I can get the SE for either of them using predict.gam without a
problem, but I don't know how to get the CI for the ratio!
thanks,
remko
-------------------------------------------------
Remko Duursma
Research Lecturer
Hawkesbury Institute for the Environment
University of Western Sydney
Hawkesbury Campus, Richmond
Mobile: +61 (0)422 096908
www.remkoduursma.com
On Tue, Jun 28, 2011 at 2:09 PM, David Winsemius <dwinsem...@comcast.net> wrote:
>
> On Jun 27, 2011, at 10:45 PM, Remko Duursma wrote:
>
>> Dear R-helpers,
>>
>> I am trying to construct a confidence interval on a prediction of a
>> gam fit.
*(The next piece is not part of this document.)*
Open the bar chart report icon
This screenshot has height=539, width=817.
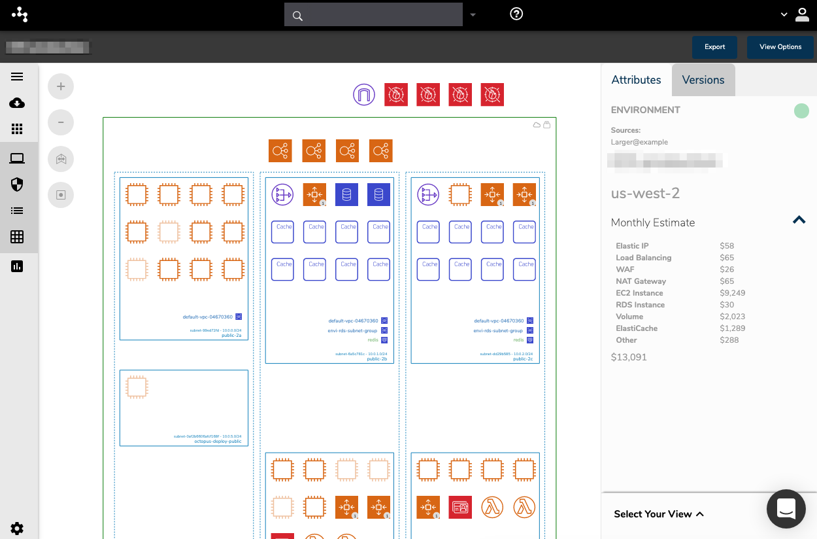17,266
I have the Wood (2006) book, and section 5.2.7 seems relevant
>> but I am not able to apply that to this, different, problem.
>>
>> Any help is appreciated!
>>
>> Basically I have a function Y = f(X) for two different treatments A
>> and B. I am interested in the treatment ratios : Y(treatment = B) /
>> Y(treatment = A) as a function of X, including a confidence interval
>> for this treatment ratio (because we are testing this ratio against
>> some value, across the range of X).
>>
>> The X values that Y is measured at differs between the treatments, but
>> the ranges are similar.
>>
>>
>> # Reproducible problem:
>> X1 <- runif(20, 0.5, 4)
>> X2 <- runif(20, 0.5, 4)
>>
>> Y1 <- 20*exp(-0.5*X1) + rnorm(20)
>> Y2 <- 30*exp(-0.5*X2) + rnorm(20)
>>
>> # Look at data:
>> plot(X1, Y1, pch=19, col="blue", ylim=c(0,max(Y1,Y2)), xlim=c(0,5))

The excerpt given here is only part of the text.